Victor Lepointe : Pour répondre à cette question, précisons une chose… Rien ni personne ne peut prévoir le succès d’un album. On peut avoir une merveille qui ne se vendra pas et vice versa. C’est un peu la loterie.

Mais je pense qu’il faut parler aux gens. Toucher leur cœur, leur parler d’eux en fin de compte, à travers l’histoire de personnages inventés ou ayant réellement existé. On lit pour s’évader, pour rêver, pour vivre des aventures par procuration… c’est un peu courant de dire ça mais ça reste vrai. Les meilleures histoires ne sont pas forcément les plus folles ou les plus sensationnelles. Elles sont avant tout les plus crédibles ; celles dans lesquelles le lecteur va pouvoir se retrouver. C’est du moins ce que je pense. Ange Leca a convaincu parce qu’il nous ressemble. Il n’est pas forcément intelligent, il n’est pas le plus fort, il n’est pas sans reproche. Il est amoureux d’une femme volage, il boit plus que de raison, il fait davantage confiance à son chien, il enquête sans trop savoir comment…bref, il nous ressemble.

En termes de graphisme, je pense que les gens (certains du moins) ont compris ce qui m’animait. Il faut avoir une flamme intérieure, un leitmotiv, quelque chose à transmettre. Par ma part, je travaille sur l’ambiance. J’ai justement la volonté de transposer le lecteur dans le récit, je lui prends la main et lui fait croire qu’il est là, parmi les personnages. C’est son histoire quelque part. Mon dessin est le plus clair possible et c’est la couleur qui amène ça. Dans le choix des teintes, que je souhaite les plus naturelles et les plus crédibles possibles, et puis grâce aux artifices, des fumées, des éclats de lumières etc…

L’éclairage est aussi très important. Je le pense dès le début et il doit être au service du récit. Les couleurs ne sont que du remplissage, tandis que la lumière, c’est l’émotion.

La voilà la clef sans doute, susciter l’émotion.

 

10/ Les Regards du Pilat : Vous résidez dans un petit village de moins de trois cents âmes, Lupé, dans le Pilat rhodanien. Pour autant et notamment grâce à la présence d’un château ancestral, cet humble bourg possède une riche histoire. Cette dernière remonte même à la nuit des temps. Qu’en retenez-vous et quelle époque vous intéresse le plus ?

_ENREGISTREMENTS DE DONNÉES:_
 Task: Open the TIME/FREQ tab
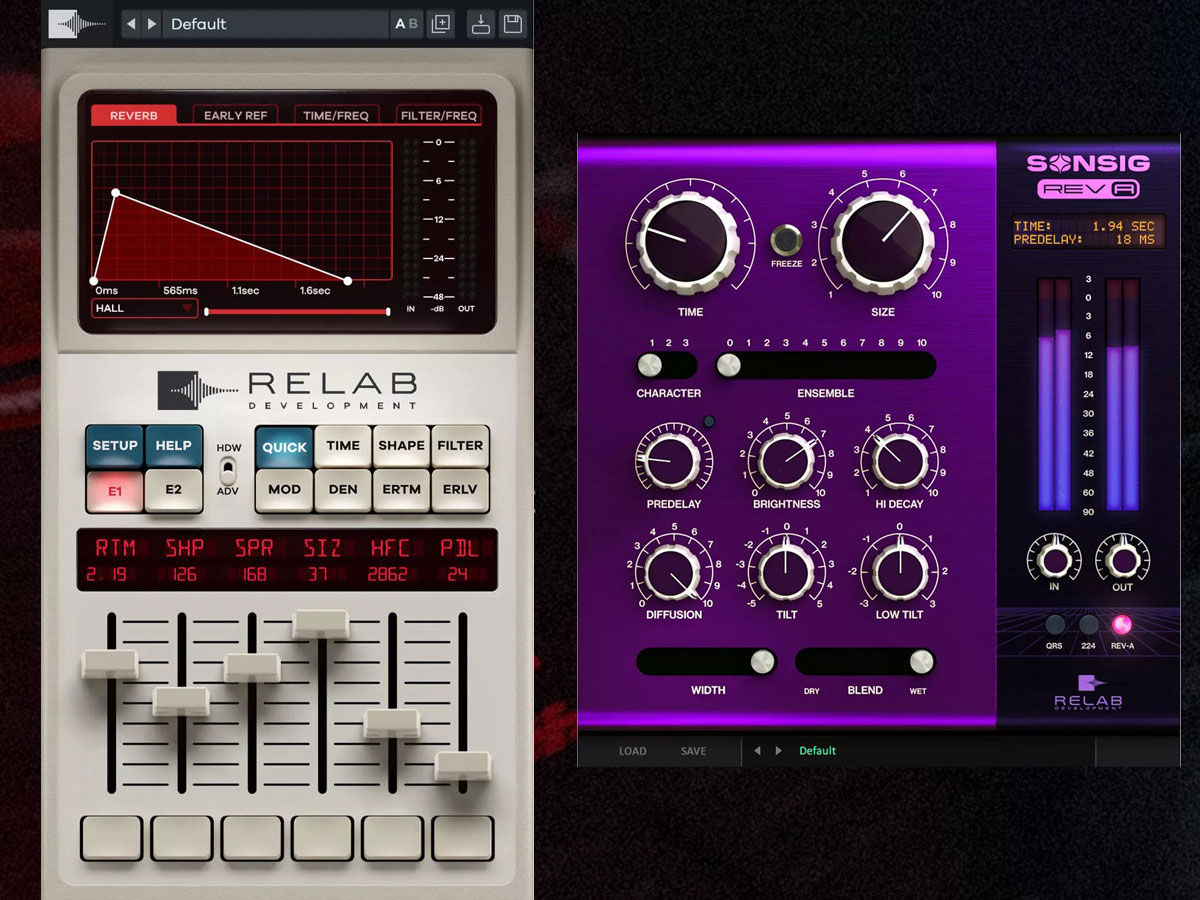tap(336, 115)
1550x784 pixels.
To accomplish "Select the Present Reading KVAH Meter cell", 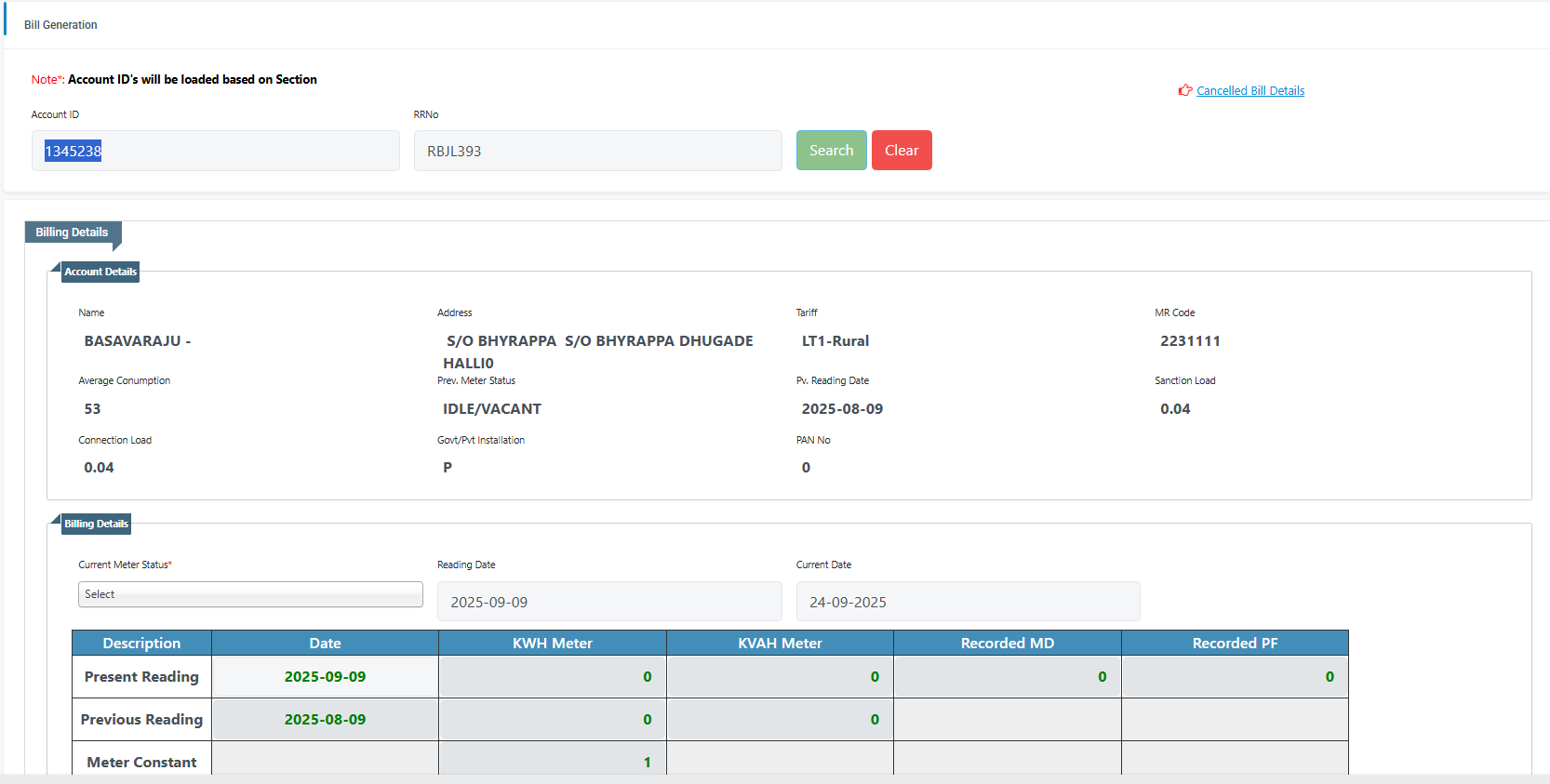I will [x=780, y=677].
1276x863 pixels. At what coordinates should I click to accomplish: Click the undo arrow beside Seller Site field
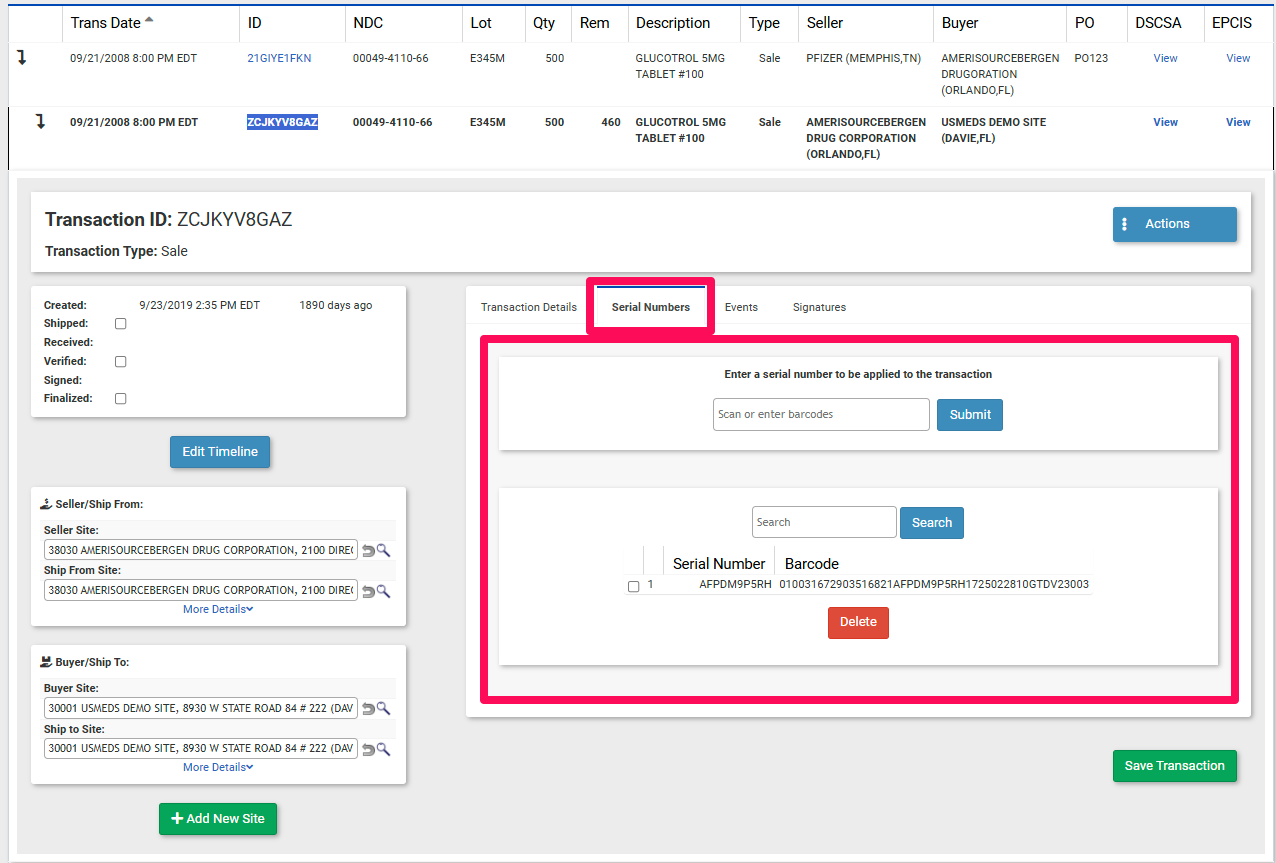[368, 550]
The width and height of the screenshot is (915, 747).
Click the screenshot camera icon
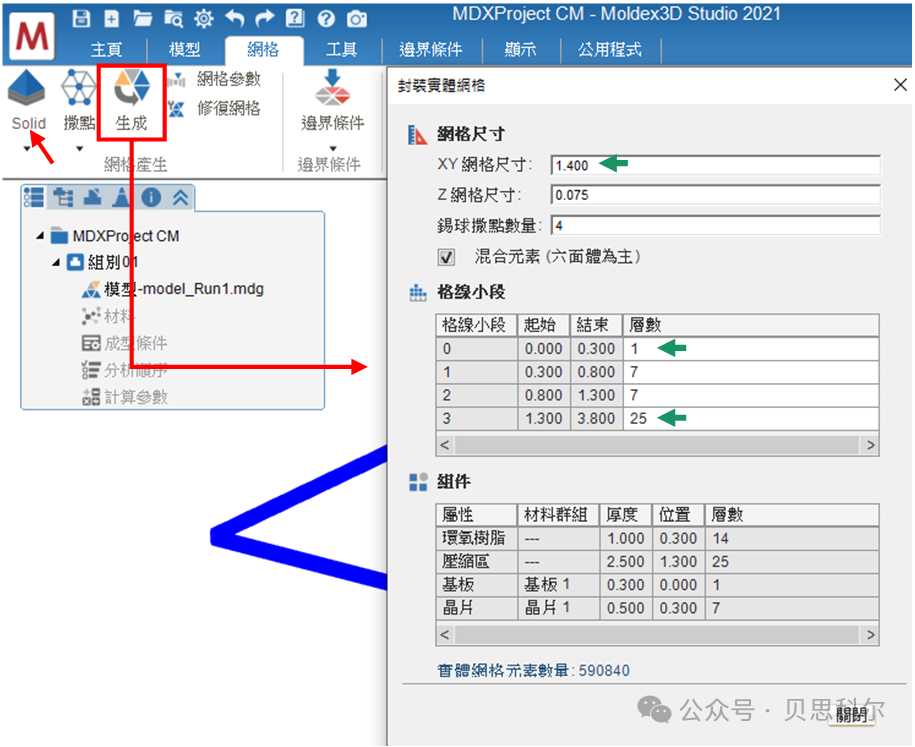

_CONSIGNE:_
Répondez à ces questions sur l'entretien consacré à la bande dessinée :
(a) Selon Victor Lepointe, pourquoi Ange Leca a-t-il convaincu ?
(b) D'après lui, qu'est la lumière, alors que les couleurs ne sont que du remplissage ?
(c) Combien d'habitants compte Lupé, selon la question posée par Les Regards du Pilat ?
Les enregistrements forment un matériau indépendant du texte.

_RÉPONSE ATTENDUE:_
(a) Parce qu'il nous ressemble.
(b) L'émotion.
(c) Moins de trois cents.